DrivR-Base: A Feature Extraction Toolkit For Variant Effect Prediction Model Construction
Amy Francis, Colin Campbell, Tom R Gaunt- Computational Mathematics
- Computational Theory and Mathematics
- Computer Science Applications
- Molecular Biology
- Biochemistry
- Statistics and Probability
Abstract
Motivation
Recent advancements in sequencing technologies have led to the discovery of numerous variants in the human genome. However, understanding their precise roles in diseases remains challenging due to their complex functional mechanisms. Various methodologies have emerged to predict the pathogenic significance of these genetic variants. Typically, these methods employ an integrative approach, leveraging diverse data sources that provide important insights into genomic function. Despite the abundance of publicly available data sources and databases, the process of navigating, extracting, and pre-processing features for machine learning models can be highly challenging and time-consuming. Furthermore, researchers often invest substantial effort in feature extraction, only to later discover that these features lack informativeness.
Results
In this paper, we introduce DrivR-Base, an innovative resource that efficiently extracts and integrates molecular information (features) related to single nucleotide variants.
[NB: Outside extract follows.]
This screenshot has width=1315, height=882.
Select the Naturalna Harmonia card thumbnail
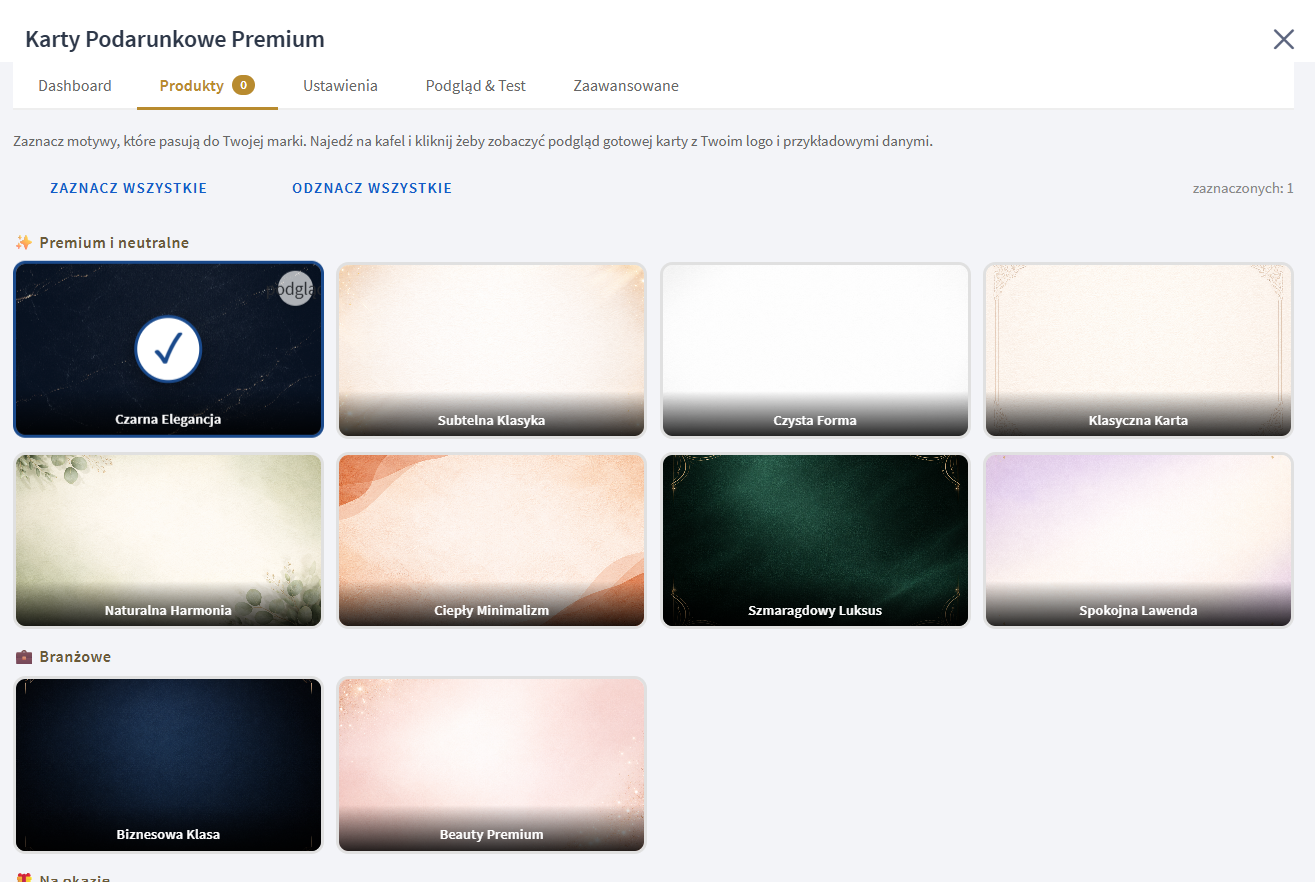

These features encompass information about the genomic positions and the associated protein positions of a variant. They are derived from a wide array of databases and tools, including structural properties obtained from AlphaFold, regulatory information sourced from ENCODE, and predicted variant consequences from Variant Effect Predictor. DrivR-Base is easily deployable via a Docker container to ensure reproducibility and ease of access across diverse computational environments. The resulting features can be used as input for machine learning models designed to predict the pathogenic impact of human genome variants in disease. Moreover, these feature sets have applications beyond this, including haploinsufficiency prediction and the development of drug repurposing tools. We describe the resource’s development, practical applications, and potential for future expansion and enhancement.
Availability and Implementation
DrivR-Base source code is available at https://github.com/amyfrancis97/DrivR-Base.
Supplementary Information
Supplementary data are available at Bioinformatics online.